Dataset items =
= Beginning of Section =

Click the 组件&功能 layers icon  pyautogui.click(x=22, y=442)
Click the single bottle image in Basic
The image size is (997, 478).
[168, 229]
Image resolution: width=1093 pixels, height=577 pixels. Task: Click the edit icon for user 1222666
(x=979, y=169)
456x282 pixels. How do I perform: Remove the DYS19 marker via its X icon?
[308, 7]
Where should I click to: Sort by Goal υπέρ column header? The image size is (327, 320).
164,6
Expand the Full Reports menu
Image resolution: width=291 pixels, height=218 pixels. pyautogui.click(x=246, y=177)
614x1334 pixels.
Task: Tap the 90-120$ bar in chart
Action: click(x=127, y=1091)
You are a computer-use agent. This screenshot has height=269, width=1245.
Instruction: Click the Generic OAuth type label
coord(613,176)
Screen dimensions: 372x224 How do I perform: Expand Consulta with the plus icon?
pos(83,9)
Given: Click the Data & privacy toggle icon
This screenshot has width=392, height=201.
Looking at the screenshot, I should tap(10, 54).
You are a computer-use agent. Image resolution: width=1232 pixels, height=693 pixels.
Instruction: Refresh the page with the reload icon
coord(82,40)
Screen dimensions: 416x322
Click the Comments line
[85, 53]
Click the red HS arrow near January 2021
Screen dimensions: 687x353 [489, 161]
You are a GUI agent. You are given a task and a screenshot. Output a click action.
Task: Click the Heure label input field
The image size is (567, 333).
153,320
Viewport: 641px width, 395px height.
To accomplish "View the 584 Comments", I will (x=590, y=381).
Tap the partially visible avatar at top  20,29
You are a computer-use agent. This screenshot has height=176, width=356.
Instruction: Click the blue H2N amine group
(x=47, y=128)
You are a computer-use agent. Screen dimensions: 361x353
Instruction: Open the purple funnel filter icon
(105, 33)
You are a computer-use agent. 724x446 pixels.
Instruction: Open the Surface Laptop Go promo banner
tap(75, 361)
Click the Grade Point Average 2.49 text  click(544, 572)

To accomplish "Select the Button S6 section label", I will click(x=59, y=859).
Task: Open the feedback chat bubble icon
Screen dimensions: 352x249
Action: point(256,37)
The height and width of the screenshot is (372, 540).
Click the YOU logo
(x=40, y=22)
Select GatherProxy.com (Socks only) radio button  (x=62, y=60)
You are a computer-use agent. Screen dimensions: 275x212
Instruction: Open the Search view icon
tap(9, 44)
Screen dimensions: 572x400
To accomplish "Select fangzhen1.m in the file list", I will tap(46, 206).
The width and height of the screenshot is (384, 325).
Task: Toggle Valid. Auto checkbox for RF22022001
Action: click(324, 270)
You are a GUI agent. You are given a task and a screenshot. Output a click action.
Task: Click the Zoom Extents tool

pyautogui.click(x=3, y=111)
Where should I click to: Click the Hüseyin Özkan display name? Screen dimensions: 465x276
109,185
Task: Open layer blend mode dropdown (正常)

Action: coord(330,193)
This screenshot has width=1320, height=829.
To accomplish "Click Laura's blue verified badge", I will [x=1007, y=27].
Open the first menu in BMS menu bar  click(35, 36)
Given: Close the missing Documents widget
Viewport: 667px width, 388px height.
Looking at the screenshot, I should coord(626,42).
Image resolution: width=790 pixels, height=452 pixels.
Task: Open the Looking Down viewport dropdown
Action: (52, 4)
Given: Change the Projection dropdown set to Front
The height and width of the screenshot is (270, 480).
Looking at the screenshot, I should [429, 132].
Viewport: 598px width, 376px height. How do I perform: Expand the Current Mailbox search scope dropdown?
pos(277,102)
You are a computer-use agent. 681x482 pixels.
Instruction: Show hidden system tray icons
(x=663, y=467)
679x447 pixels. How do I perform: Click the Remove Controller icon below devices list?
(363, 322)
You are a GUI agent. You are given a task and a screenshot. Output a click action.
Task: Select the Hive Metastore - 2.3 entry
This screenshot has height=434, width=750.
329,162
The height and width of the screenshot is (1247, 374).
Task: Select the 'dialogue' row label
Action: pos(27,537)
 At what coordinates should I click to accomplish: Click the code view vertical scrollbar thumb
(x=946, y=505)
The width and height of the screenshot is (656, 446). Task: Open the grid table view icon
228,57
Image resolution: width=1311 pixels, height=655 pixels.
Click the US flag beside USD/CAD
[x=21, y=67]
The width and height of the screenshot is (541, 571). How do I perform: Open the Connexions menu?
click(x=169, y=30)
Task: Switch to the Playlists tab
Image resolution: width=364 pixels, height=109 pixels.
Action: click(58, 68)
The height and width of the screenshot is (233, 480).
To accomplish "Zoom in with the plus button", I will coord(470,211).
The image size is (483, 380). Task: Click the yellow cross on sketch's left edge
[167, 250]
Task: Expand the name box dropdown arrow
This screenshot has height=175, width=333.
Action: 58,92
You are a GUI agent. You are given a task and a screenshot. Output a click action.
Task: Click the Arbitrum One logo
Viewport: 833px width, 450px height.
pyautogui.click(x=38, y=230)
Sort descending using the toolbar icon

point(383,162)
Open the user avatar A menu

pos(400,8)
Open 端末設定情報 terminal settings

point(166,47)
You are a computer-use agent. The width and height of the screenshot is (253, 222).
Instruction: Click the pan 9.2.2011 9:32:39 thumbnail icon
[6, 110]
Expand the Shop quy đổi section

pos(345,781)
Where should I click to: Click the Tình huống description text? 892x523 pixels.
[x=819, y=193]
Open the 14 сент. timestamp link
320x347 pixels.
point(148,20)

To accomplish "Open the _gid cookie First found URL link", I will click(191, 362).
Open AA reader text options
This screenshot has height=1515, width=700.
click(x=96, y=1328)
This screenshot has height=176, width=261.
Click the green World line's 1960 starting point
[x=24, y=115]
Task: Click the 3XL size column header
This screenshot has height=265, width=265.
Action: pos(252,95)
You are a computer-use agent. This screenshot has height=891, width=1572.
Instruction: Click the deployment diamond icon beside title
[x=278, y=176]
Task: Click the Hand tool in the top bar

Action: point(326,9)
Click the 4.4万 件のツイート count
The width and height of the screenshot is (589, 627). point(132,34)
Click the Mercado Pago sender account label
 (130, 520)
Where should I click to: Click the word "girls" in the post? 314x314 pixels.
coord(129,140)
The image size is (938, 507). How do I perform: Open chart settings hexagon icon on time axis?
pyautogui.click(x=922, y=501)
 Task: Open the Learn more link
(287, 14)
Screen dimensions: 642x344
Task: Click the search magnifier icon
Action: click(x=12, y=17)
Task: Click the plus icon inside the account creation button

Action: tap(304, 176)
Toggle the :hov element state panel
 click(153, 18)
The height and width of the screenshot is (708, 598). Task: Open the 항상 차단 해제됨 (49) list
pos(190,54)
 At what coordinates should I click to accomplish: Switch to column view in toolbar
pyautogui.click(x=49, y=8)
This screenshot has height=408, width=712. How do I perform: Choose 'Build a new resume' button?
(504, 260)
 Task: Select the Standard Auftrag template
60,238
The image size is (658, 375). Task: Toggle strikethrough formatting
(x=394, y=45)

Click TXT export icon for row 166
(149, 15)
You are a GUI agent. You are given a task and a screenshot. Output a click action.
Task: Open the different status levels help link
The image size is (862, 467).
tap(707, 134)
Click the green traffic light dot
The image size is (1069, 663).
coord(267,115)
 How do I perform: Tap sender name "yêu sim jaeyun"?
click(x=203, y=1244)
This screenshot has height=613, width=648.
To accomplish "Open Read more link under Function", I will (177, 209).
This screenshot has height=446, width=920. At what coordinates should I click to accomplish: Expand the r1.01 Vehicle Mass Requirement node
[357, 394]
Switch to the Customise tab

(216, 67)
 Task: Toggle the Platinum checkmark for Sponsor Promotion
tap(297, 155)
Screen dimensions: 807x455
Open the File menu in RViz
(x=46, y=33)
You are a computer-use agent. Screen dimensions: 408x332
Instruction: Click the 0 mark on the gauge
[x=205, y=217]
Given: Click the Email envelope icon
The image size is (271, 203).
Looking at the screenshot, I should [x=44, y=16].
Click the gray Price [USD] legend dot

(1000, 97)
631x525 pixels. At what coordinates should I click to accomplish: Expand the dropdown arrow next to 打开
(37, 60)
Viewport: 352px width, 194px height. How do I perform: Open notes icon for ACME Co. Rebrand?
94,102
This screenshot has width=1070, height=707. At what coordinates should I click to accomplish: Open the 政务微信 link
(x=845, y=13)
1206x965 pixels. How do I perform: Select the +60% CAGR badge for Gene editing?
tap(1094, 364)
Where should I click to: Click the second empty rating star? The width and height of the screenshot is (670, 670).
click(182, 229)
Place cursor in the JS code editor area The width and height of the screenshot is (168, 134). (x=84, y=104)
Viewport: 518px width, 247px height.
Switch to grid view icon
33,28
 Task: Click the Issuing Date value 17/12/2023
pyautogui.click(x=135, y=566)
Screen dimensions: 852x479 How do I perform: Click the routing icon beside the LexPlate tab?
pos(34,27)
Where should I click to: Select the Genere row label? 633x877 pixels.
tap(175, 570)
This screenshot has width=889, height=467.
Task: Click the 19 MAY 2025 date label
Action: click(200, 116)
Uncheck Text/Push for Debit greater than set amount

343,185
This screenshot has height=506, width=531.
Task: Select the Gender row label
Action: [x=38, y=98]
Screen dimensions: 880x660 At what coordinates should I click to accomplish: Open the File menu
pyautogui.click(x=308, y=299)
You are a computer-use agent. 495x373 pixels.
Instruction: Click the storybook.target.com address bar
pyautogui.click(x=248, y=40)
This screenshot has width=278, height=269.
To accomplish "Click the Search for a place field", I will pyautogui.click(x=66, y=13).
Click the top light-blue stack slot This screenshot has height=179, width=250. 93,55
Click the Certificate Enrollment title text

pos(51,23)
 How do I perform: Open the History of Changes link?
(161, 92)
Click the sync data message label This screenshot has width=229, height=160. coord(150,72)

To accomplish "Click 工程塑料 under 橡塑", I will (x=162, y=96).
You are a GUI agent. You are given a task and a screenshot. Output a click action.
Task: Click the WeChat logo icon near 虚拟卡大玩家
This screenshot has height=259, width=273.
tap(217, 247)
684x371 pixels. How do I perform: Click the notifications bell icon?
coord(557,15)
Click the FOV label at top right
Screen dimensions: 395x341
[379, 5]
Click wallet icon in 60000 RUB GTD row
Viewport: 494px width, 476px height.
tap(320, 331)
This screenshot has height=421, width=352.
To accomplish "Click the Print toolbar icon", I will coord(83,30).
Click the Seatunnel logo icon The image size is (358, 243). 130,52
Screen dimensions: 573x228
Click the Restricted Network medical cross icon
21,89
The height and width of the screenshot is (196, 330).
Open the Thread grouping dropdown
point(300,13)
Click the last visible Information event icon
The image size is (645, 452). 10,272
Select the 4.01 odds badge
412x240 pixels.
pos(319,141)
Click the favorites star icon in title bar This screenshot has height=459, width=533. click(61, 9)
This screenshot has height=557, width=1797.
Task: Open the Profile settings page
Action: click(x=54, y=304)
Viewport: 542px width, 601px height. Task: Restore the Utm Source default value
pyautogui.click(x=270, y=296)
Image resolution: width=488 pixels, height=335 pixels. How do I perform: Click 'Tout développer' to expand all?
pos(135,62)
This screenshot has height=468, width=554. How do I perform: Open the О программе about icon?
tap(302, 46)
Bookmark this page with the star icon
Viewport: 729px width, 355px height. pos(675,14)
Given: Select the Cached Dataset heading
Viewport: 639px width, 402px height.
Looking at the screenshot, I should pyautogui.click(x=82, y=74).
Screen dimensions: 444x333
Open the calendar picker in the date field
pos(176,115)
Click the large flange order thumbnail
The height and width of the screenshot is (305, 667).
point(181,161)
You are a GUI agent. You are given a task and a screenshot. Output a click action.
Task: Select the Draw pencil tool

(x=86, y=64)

= End of Section =

HOW TO COMPLETE THIS TASK =
If a line in the data above includes the string "computer", copy it.

RESULT FOR THIS TASK =
You are a computer-use agent. This screenshot has height=269, width=1245.
You are a computer-use agent. Image resolution: width=1232 pixels, height=693 pixels.
You are a computer-use agent. This screenshot has height=176, width=356.
You are a computer-use agent. Screen dimensions: 361x353
You are a computer-use agent. 724x446 pixels.
You are a computer-use agent. Screen dimensions: 275x212
You are a computer-use agent. 681x482 pixels.
You are a computer-use agent. The width and height of the screenshot is (253, 222).
You are a computer-use agent. This screenshot has height=891, width=1572.
You are a computer-use agent. Screen dimensions: 408x332
You are a computer-use agent. 495x373 pixels.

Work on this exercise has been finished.